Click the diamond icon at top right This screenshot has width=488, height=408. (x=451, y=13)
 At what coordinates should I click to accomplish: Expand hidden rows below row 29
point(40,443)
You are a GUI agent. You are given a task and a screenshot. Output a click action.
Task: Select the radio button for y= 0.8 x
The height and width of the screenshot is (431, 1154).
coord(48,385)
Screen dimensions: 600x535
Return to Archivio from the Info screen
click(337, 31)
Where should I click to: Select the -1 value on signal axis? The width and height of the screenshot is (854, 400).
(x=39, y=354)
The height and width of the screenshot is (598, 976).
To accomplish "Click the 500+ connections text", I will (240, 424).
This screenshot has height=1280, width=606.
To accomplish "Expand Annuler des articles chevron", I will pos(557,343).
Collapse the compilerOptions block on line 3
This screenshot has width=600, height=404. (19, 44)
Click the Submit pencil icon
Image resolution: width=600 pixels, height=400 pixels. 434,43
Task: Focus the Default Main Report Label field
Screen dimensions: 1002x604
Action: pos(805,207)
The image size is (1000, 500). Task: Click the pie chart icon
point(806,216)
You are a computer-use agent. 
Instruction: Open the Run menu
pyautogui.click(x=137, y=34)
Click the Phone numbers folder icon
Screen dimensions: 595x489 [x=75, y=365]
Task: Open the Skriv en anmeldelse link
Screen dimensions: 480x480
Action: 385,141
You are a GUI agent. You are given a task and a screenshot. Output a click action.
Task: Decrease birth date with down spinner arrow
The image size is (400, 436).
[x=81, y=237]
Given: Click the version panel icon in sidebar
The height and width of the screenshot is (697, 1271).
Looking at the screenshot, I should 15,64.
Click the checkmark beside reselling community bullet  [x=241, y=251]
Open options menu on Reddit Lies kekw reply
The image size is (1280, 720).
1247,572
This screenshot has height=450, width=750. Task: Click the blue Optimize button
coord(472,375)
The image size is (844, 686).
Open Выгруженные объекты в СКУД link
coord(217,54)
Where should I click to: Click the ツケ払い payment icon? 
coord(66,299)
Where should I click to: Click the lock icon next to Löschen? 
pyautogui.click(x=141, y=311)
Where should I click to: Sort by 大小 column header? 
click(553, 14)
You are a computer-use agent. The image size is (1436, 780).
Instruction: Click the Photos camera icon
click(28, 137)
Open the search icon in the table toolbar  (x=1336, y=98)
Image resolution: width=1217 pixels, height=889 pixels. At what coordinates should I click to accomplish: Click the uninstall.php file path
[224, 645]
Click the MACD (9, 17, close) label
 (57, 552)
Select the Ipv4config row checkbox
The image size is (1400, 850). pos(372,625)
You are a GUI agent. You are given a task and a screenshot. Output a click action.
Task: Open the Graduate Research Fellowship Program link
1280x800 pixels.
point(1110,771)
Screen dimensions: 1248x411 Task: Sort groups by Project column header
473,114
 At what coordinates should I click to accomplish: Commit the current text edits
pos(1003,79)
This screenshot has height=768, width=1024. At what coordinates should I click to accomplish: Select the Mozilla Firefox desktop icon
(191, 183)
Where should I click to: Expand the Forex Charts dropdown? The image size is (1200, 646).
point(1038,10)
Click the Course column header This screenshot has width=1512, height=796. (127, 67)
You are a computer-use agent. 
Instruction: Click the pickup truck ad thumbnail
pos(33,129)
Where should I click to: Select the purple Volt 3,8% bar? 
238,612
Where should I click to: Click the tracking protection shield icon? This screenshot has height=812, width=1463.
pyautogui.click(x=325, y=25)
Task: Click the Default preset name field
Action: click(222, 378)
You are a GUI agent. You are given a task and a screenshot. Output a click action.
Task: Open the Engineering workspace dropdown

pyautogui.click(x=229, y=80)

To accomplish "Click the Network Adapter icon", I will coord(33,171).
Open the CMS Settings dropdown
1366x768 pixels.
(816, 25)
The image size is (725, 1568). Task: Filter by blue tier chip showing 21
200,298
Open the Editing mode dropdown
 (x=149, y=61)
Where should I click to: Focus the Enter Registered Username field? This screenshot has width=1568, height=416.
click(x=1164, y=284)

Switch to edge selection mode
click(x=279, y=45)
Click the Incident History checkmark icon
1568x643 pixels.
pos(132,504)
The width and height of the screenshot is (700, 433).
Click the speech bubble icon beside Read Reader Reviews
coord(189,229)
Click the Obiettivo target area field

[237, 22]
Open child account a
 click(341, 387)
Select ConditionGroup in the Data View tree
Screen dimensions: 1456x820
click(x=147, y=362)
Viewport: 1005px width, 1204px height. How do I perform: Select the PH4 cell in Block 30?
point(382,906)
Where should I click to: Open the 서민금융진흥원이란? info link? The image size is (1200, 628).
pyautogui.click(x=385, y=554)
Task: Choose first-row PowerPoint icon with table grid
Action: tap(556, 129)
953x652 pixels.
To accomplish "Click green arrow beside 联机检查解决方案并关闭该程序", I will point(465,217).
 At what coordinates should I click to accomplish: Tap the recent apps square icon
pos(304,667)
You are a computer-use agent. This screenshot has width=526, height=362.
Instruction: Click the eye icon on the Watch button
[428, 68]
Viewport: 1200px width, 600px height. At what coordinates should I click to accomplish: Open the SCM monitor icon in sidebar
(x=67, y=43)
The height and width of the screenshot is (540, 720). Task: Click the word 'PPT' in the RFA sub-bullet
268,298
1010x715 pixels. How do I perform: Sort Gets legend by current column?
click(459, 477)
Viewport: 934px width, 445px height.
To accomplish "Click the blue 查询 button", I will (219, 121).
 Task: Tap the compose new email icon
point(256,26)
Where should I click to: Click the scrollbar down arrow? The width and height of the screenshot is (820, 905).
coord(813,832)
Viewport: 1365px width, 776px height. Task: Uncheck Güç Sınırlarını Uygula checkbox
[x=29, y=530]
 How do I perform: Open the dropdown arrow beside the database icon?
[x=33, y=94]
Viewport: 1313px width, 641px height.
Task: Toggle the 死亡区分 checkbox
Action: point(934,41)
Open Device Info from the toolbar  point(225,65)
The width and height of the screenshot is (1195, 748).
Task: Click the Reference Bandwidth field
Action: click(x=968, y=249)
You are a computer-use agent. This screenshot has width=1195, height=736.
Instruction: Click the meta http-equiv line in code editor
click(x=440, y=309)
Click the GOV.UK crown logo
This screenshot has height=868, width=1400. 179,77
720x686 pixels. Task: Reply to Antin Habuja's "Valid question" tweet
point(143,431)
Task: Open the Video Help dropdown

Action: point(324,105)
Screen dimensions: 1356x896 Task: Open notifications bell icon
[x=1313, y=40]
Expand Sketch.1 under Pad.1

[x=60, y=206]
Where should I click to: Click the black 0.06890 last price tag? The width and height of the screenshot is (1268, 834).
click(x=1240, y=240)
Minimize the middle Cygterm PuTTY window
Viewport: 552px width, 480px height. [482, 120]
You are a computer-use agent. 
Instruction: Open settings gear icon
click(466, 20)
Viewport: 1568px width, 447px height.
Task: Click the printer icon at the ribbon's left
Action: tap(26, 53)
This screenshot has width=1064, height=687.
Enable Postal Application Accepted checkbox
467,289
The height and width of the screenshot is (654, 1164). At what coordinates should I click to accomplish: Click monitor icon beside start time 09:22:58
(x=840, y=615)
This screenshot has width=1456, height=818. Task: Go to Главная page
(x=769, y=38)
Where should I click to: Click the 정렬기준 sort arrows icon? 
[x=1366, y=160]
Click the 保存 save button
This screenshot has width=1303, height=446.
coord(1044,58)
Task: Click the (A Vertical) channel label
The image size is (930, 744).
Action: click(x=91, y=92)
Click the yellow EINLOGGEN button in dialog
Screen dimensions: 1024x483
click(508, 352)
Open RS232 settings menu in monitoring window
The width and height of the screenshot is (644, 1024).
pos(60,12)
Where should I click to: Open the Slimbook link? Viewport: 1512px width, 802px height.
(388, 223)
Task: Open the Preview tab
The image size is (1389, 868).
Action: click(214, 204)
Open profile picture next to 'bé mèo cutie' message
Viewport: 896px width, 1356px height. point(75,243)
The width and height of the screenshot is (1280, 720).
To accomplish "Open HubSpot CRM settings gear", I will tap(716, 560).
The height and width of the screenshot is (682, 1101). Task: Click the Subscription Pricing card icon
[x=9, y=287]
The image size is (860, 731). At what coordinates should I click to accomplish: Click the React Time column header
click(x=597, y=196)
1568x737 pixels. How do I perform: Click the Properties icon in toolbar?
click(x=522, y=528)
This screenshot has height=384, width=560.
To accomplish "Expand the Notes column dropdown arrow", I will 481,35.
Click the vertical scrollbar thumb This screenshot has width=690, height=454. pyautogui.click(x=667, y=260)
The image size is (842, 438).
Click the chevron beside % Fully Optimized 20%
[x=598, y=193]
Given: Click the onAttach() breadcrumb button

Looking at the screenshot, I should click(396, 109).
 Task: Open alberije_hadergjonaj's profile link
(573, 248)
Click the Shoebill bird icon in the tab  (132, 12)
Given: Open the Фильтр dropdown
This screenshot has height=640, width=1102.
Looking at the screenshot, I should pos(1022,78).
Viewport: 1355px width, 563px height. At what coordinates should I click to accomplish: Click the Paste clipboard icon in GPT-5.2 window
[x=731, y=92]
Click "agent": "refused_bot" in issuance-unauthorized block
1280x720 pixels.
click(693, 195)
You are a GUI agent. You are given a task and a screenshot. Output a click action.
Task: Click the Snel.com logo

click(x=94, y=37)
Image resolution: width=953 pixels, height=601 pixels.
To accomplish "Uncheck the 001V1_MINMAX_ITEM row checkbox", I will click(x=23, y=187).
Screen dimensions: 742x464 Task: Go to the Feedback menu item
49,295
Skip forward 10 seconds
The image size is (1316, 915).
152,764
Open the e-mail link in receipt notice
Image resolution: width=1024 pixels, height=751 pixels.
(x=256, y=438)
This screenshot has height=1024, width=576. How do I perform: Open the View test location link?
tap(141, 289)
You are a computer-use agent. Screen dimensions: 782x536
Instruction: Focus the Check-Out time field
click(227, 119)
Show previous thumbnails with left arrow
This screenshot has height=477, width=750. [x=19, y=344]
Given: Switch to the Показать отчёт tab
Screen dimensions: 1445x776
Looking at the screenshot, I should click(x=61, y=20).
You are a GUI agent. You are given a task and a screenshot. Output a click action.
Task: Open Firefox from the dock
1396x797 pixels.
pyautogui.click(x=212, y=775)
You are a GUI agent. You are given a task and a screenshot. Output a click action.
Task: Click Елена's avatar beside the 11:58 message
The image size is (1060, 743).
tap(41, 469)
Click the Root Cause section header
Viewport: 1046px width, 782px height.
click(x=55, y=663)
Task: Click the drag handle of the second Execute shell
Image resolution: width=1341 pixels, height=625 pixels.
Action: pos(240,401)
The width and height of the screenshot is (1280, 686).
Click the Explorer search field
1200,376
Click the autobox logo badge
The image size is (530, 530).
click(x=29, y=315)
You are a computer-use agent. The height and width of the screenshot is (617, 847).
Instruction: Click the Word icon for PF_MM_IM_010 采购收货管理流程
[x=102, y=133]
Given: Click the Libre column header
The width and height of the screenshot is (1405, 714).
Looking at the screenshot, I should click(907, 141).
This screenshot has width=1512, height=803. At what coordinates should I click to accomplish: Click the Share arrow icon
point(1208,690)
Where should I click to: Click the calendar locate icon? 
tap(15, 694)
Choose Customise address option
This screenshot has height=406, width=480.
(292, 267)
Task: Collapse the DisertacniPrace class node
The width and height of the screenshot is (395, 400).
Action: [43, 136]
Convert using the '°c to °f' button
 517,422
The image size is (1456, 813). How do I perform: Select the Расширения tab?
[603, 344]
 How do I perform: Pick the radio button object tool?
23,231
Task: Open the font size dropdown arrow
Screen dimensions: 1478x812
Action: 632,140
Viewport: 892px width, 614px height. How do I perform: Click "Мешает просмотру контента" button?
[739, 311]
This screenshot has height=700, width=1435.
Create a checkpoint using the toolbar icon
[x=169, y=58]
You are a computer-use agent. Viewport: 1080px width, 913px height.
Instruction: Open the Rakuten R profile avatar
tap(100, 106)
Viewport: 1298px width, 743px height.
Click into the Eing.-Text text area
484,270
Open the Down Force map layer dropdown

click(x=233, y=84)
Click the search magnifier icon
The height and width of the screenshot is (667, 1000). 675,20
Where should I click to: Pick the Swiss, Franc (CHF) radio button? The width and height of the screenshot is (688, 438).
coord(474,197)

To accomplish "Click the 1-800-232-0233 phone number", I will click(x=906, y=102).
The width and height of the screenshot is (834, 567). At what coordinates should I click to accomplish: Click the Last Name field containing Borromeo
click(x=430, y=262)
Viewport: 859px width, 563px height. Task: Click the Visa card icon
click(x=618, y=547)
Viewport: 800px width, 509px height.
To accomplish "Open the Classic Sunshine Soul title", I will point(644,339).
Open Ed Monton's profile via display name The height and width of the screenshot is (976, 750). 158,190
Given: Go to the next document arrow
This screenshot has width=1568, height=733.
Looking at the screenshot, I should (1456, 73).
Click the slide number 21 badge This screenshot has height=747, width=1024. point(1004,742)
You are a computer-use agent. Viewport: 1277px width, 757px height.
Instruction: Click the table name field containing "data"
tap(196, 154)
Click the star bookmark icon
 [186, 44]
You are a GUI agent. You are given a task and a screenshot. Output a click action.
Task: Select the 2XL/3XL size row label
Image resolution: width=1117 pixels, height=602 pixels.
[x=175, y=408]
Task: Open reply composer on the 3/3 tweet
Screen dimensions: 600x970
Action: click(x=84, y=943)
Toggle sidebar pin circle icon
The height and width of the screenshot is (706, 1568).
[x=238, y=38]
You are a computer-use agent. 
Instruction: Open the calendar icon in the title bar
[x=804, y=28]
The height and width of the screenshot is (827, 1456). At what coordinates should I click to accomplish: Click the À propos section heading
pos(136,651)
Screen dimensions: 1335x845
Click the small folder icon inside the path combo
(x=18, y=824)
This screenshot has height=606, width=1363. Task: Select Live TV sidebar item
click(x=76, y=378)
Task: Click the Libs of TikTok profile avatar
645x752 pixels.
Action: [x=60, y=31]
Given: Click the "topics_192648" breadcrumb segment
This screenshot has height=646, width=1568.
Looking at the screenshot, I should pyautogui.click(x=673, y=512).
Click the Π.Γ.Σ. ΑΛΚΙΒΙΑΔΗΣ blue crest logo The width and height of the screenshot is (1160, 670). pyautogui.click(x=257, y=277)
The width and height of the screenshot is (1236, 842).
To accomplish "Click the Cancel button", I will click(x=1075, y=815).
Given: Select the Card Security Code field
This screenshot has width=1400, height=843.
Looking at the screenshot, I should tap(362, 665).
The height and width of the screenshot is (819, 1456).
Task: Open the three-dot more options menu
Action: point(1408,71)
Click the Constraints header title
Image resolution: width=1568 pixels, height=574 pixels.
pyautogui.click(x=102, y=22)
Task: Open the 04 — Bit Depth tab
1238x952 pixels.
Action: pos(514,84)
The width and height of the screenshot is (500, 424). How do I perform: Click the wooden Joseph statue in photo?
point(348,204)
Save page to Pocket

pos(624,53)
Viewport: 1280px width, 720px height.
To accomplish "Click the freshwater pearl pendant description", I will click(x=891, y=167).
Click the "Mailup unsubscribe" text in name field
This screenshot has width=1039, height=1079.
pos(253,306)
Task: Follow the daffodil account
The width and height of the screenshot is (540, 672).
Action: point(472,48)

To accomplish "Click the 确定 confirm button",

#### What is needed:
Please write out, exactly as they appear above, only the lines in the stretch from the line with "Where should I click to: Open the Slimbook" through the line with "This screenshot has height=384, width=560.".

#### Response to the exercise:
Where should I click to: Open the Slimbook link? Viewport: 1512px width, 802px height.
(388, 223)
Task: Open the Preview tab
The image size is (1389, 868).
Action: click(214, 204)
Open profile picture next to 'bé mèo cutie' message
Viewport: 896px width, 1356px height. point(75,243)
The width and height of the screenshot is (1280, 720).
To accomplish "Open HubSpot CRM settings gear", I will tap(716, 560).
The height and width of the screenshot is (682, 1101). Task: Click the Subscription Pricing card icon
[x=9, y=287]
The image size is (860, 731). At what coordinates should I click to accomplish: Click the React Time column header
click(x=597, y=196)
1568x737 pixels. How do I perform: Click the Properties icon in toolbar?
click(x=522, y=528)
This screenshot has height=384, width=560.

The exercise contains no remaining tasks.